The entries below should be quoted exactly, with no pictures carried over.

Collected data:
****************
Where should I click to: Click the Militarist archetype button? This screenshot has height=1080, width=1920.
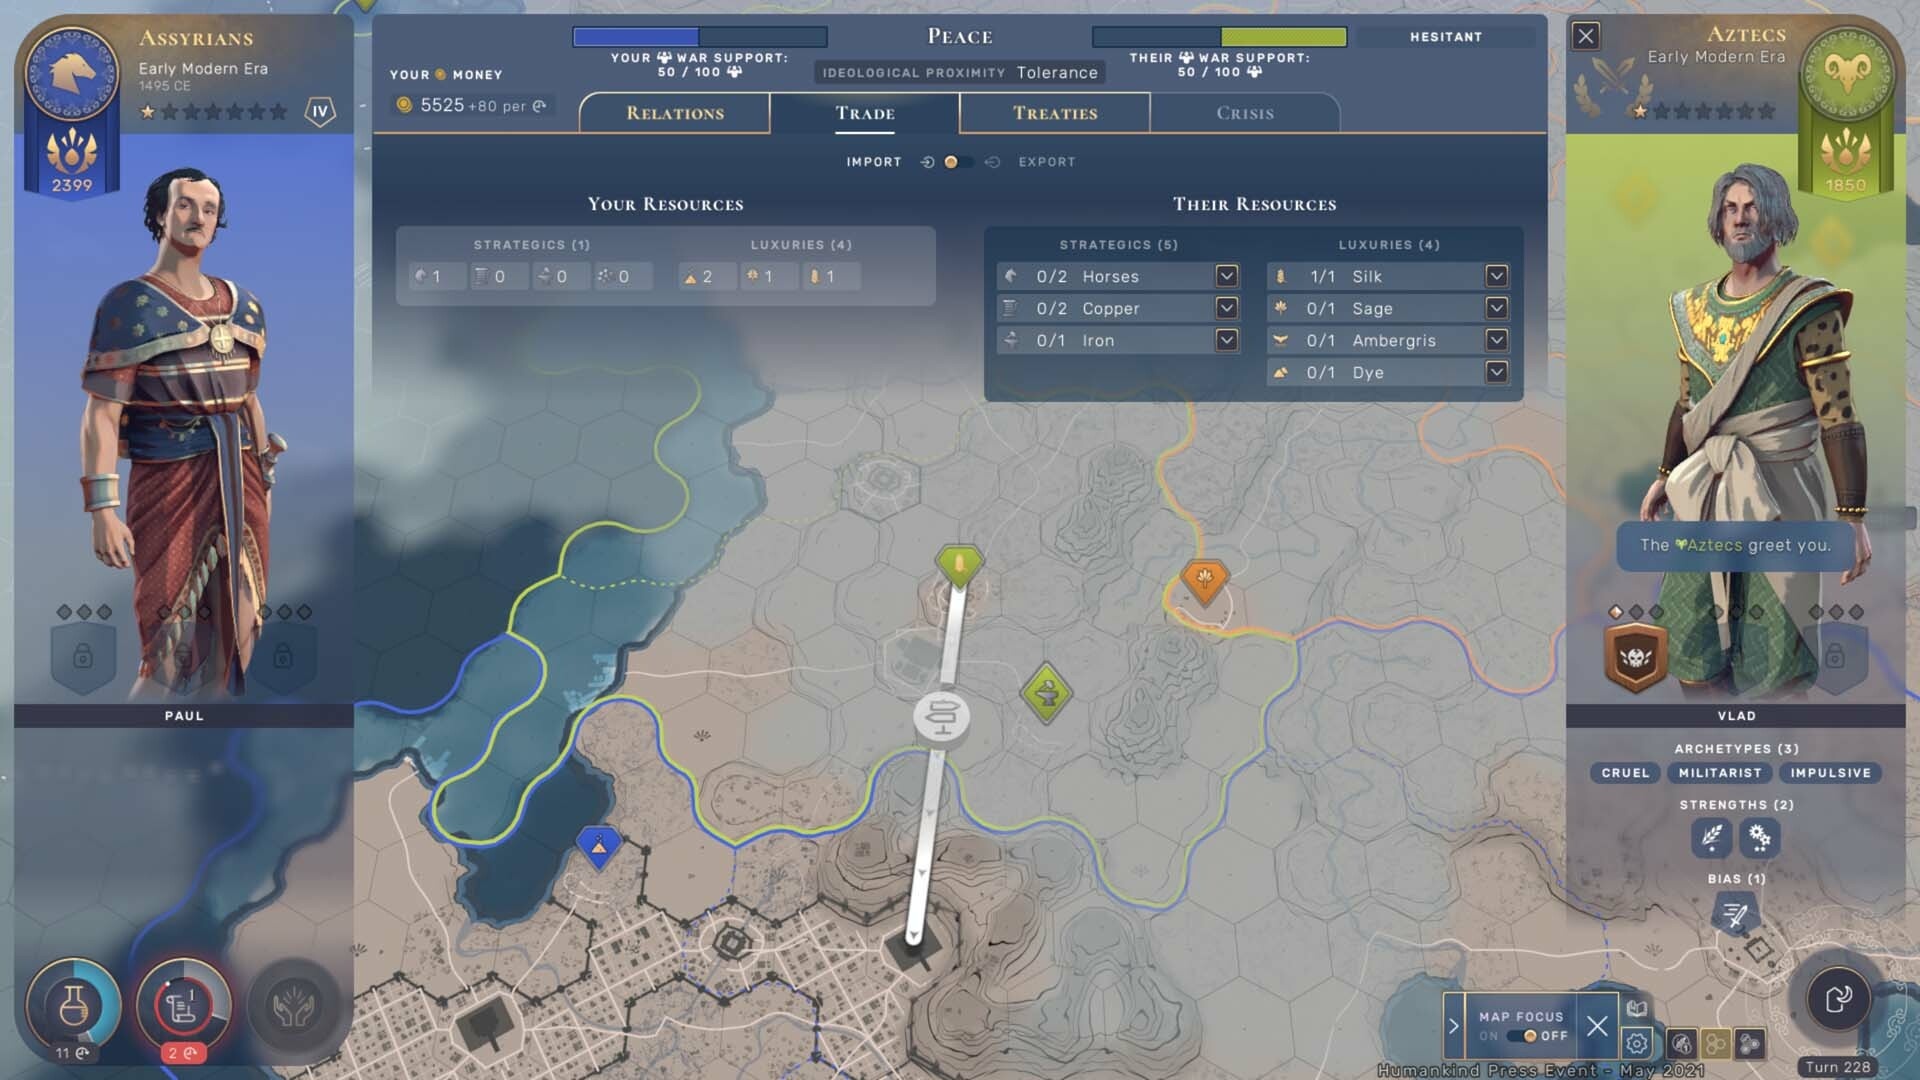[x=1718, y=772]
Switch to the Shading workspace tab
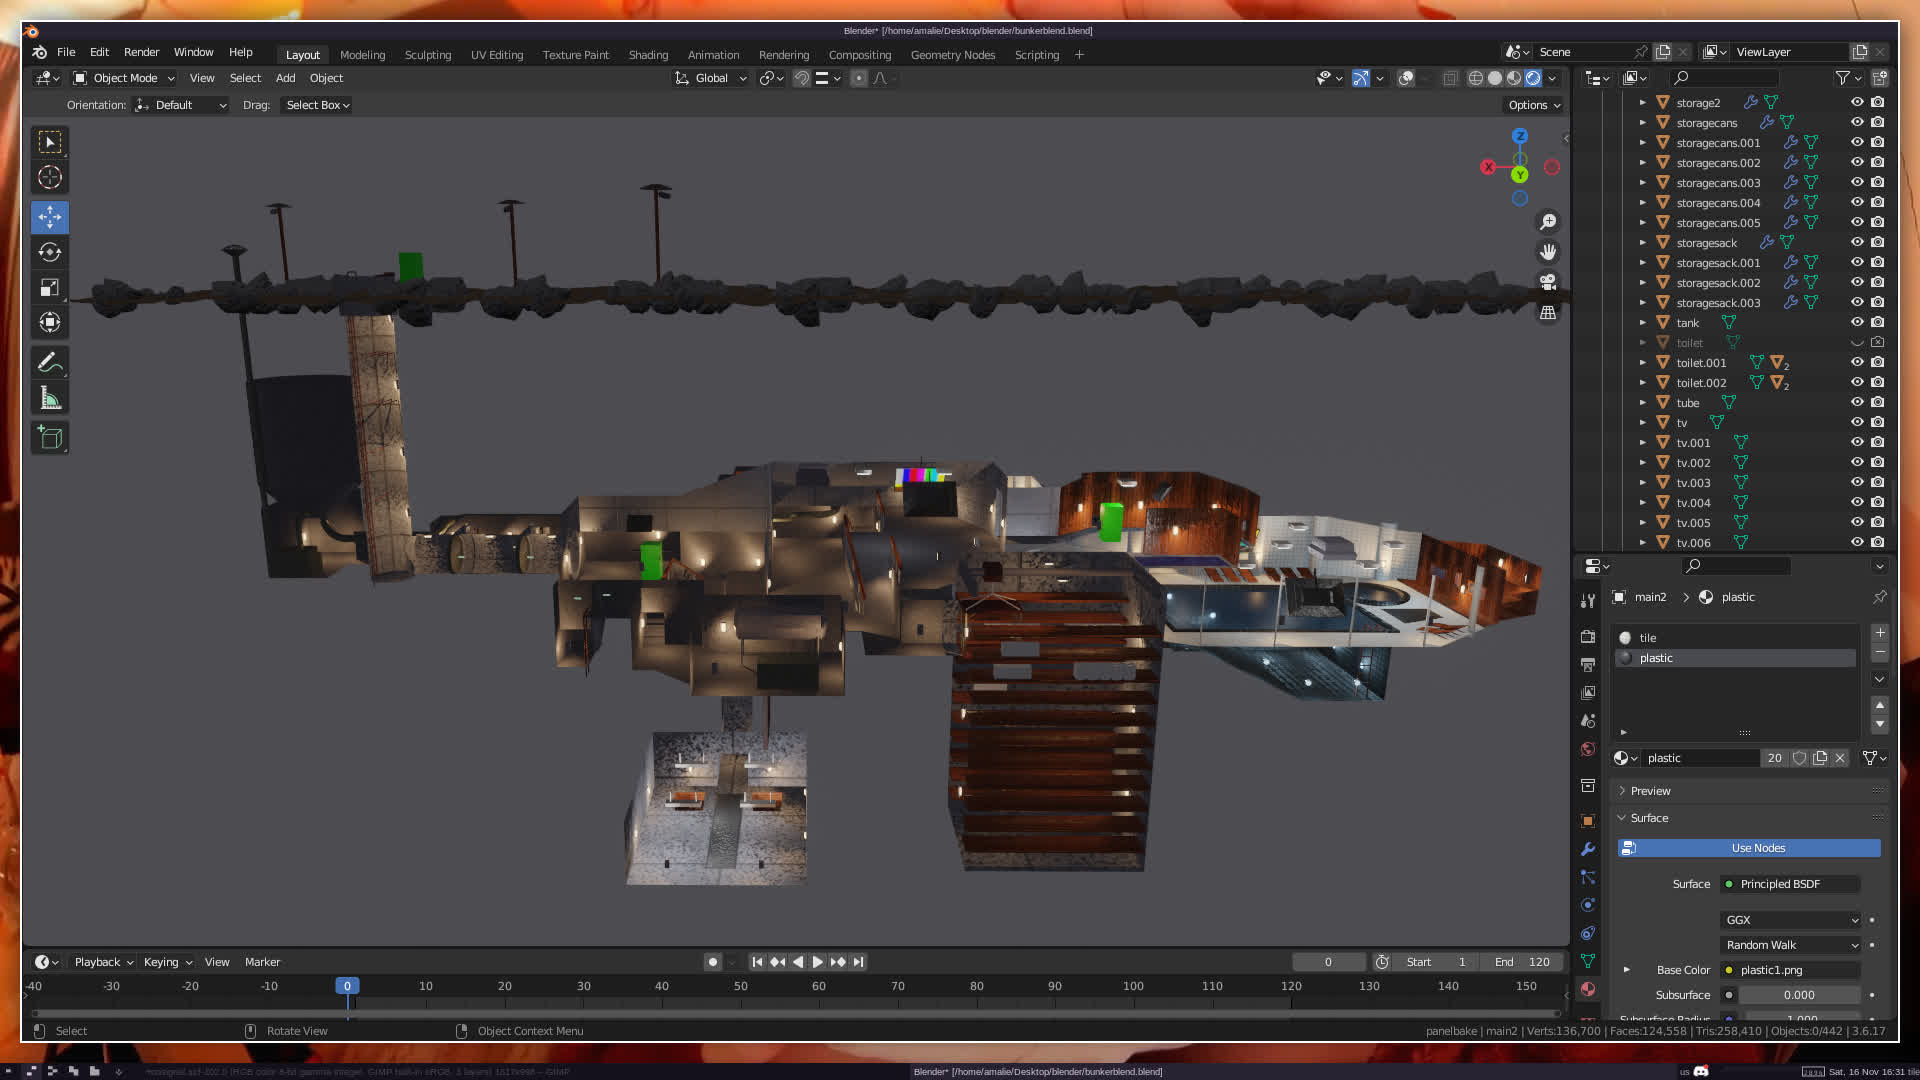1920x1080 pixels. pyautogui.click(x=648, y=55)
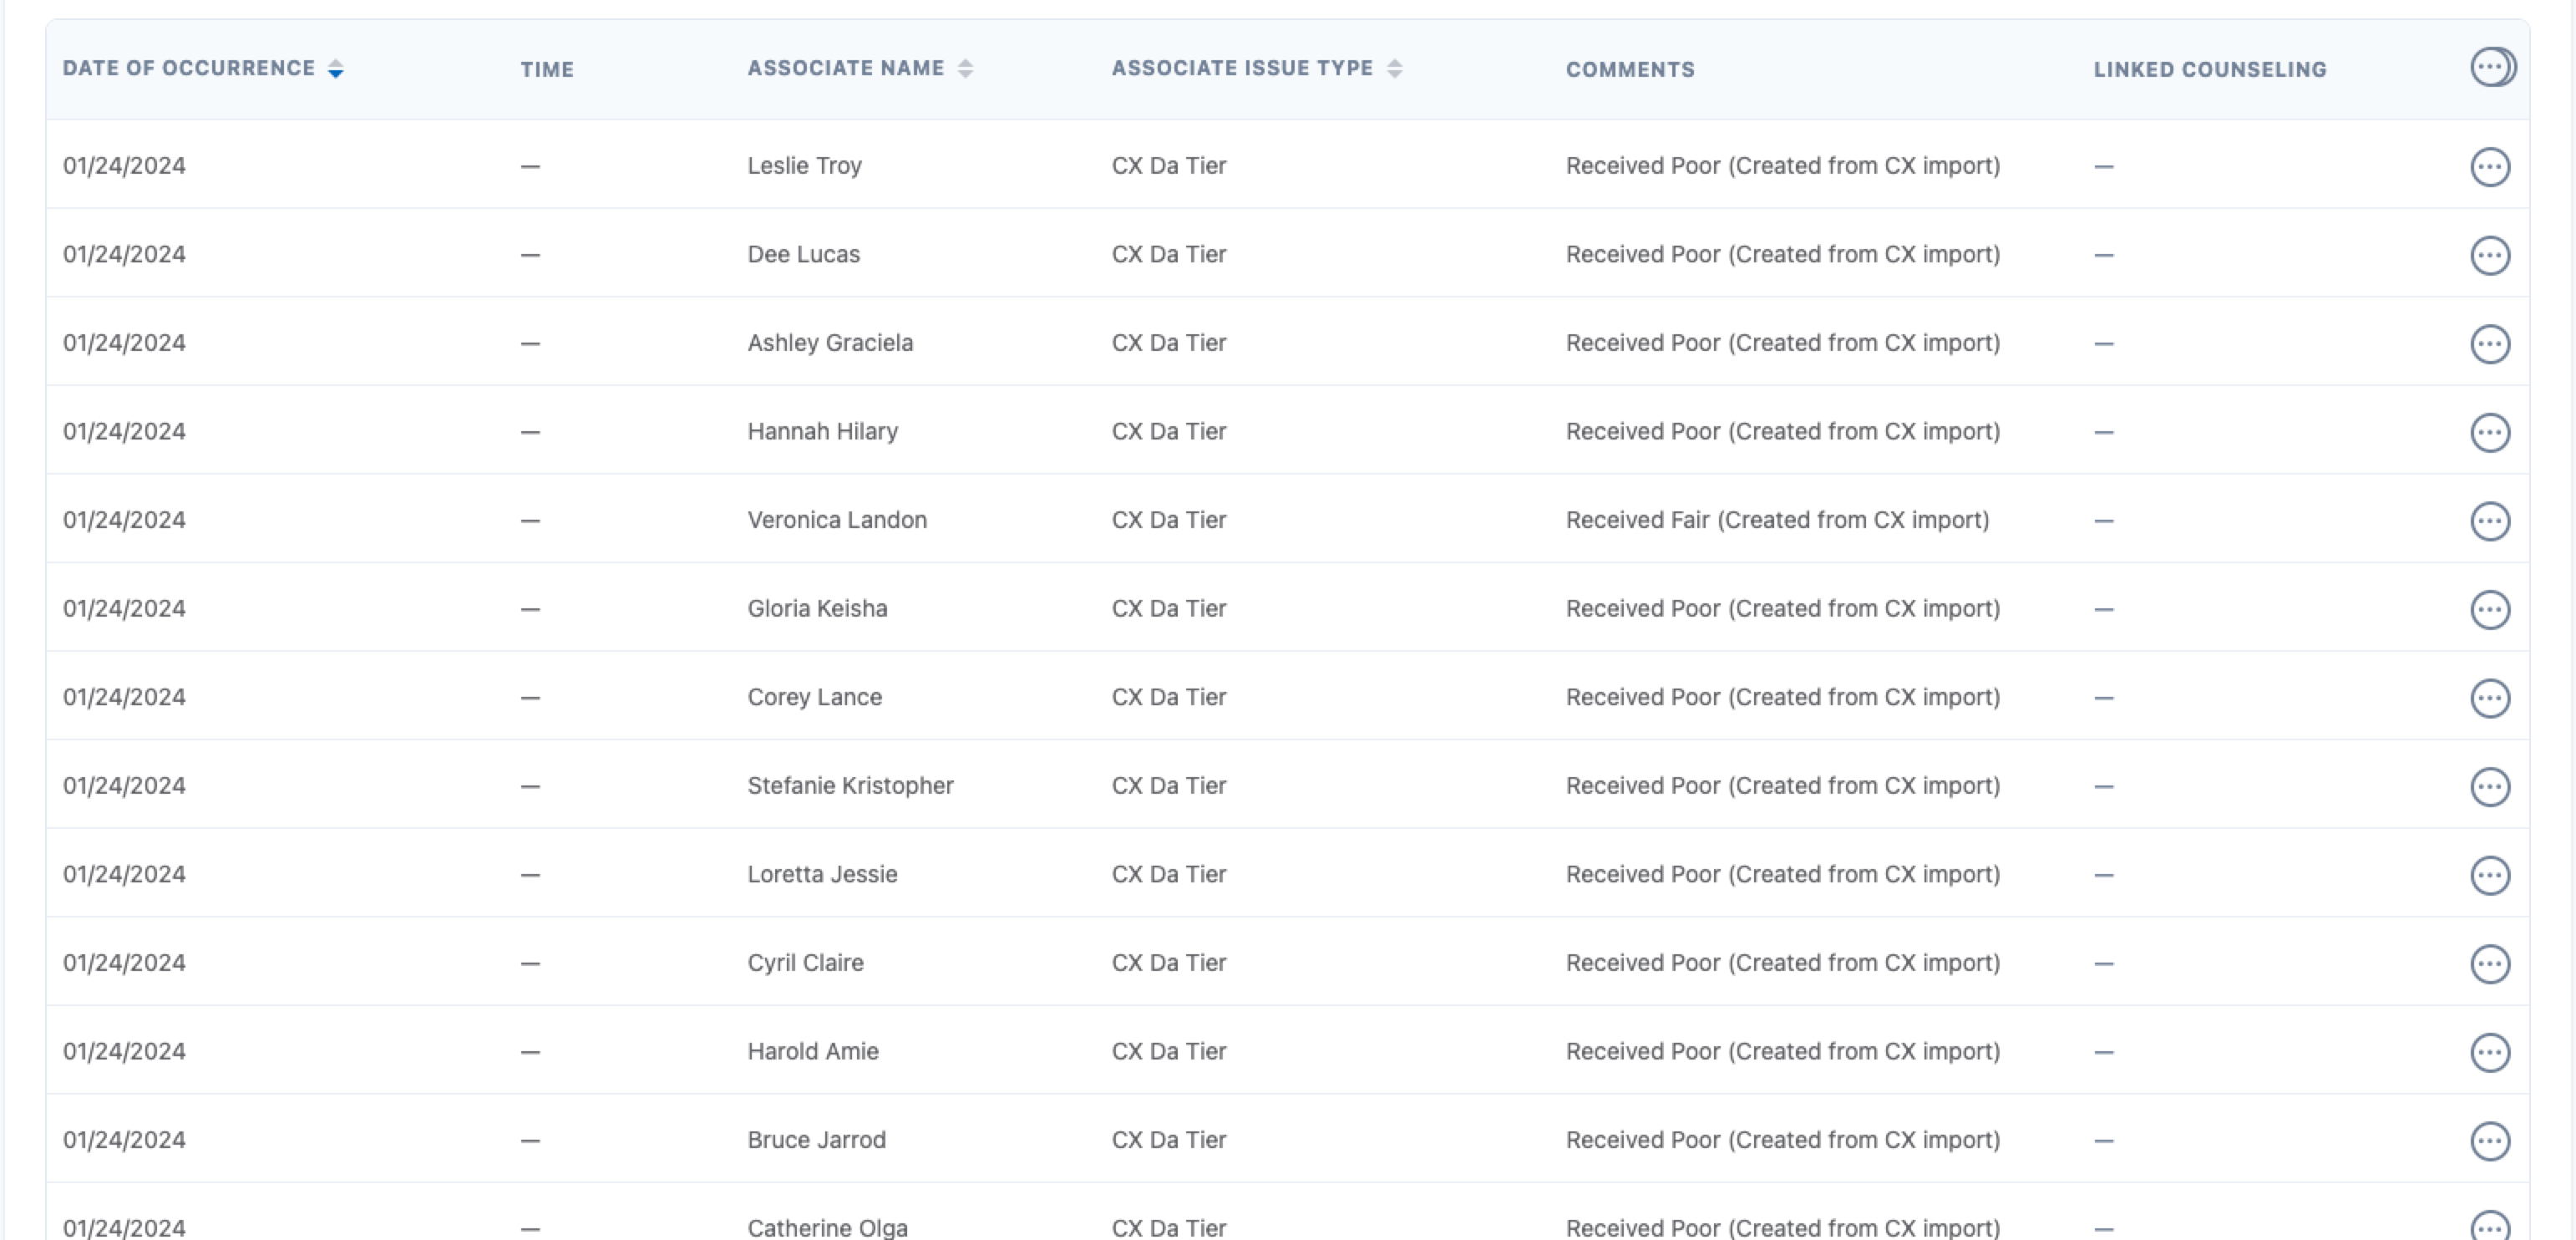Open row actions for Bruce Jarrod
Screen dimensions: 2576x1240
(2490, 1141)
****************
Exercise response ::
Where should I click to: Click the Militarist archetype button? This screenshot has height=1080, width=1920.
[x=1718, y=772]
Switch to the Shading workspace tab
1920x1080 pixels. pyautogui.click(x=648, y=55)
Open row actions for Bruce Jarrod
Screen dimensions: 2576x1240
(2490, 1141)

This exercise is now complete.